St. Barbara's in Chicago () - historic church of the Roman Catholic Archdiocese of Chicago located in Chicago, Illinois, at 2859 South Throop St.

It is a prime example of the Polish Cathedral style of churches in both its opulence and grand scale.  Along with St. Mary of Perpetual Help, it is one of two monumental religious edifices that dominate the Bridgeport neighborhood's skyline.

History
Founded in 1909 as a Polish parish to relieve overcrowding at St. Mary of Perpetual Help.  Reverend Anthony Nawrocki, brother of St. Mary's pastor Stanislaus Nawrocki was the first pastor, thus the founding of the parish was a family affair in both the literal and figurative sense. In 2016, rumors began circulating surrounding the impending "Renew My Church" program.

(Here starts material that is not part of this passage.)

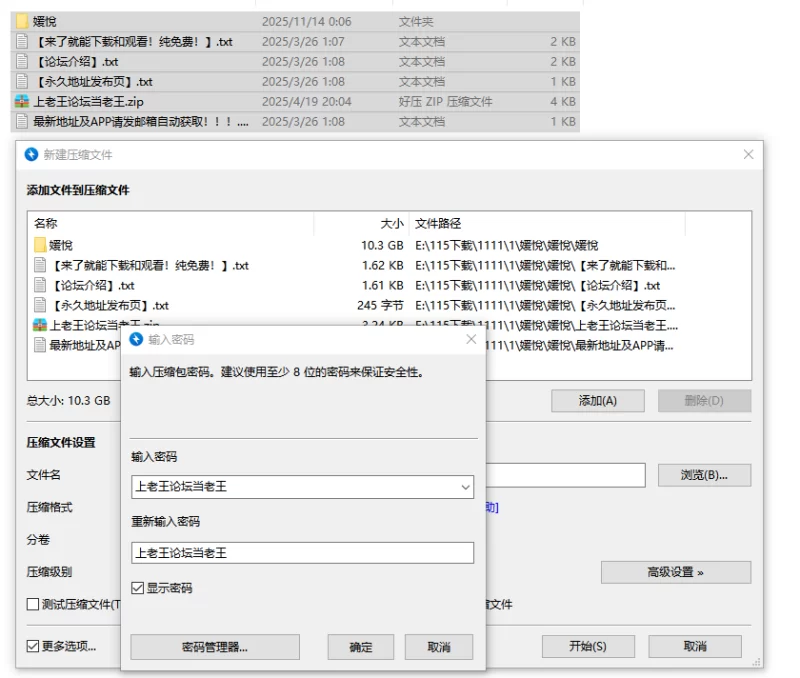This screenshot has width=800, height=678.
Task: Click the 媛悦 folder icon in the compress list
Action: (40, 245)
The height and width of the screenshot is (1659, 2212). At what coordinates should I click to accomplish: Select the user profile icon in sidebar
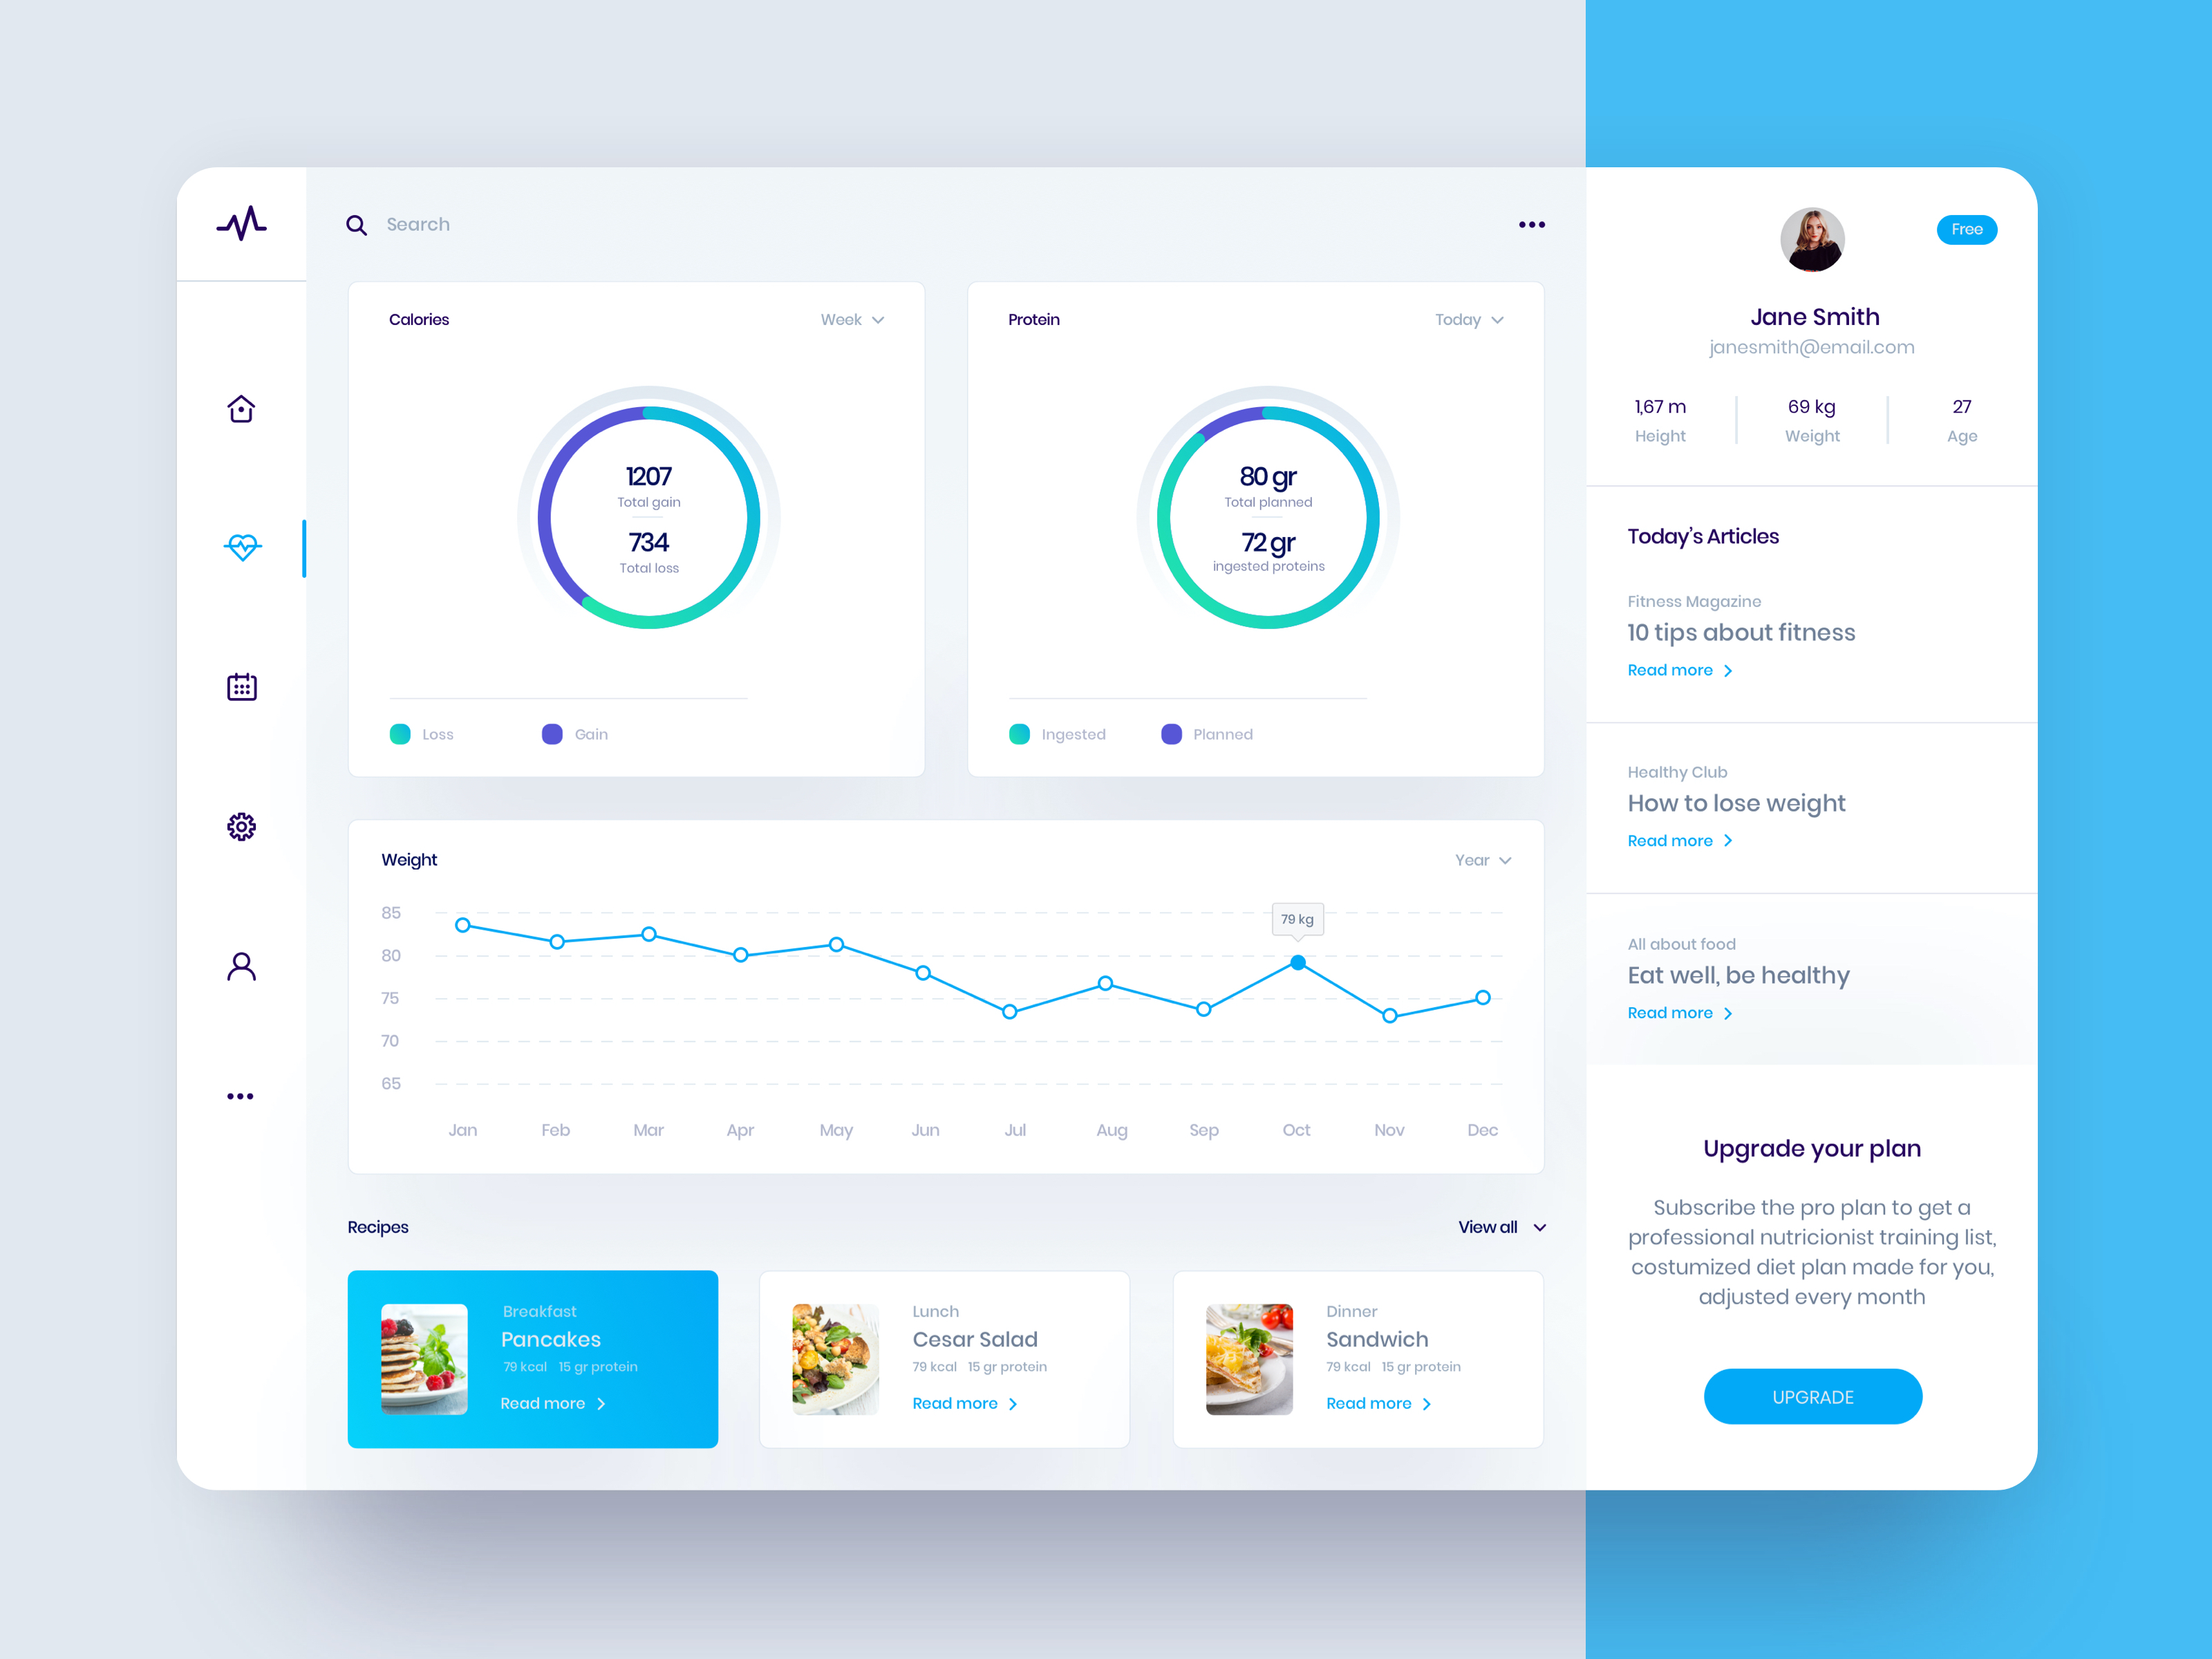[241, 967]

Rumors became reality in 2019 when the Archdiocese decided to "merge" St. Barbara with St. Therese Chinese Catholic School. However, unlike other "merge" plans in Renew My Church, St. Therese assumed possession of St. Barbara's school campus, administration, and rectory quarters.

Architecture
The church was designed by the firm of Worthmann and Steinbach who built many of the magnificent Polish Cathedrals in Chicago.  The Renaissance style edifice was completed in 1914, it is one of the few octagonal houses of worship in the archdiocese.  There are 25 stunning stained glass windows, depicting the Gospel, and the lives of the saints.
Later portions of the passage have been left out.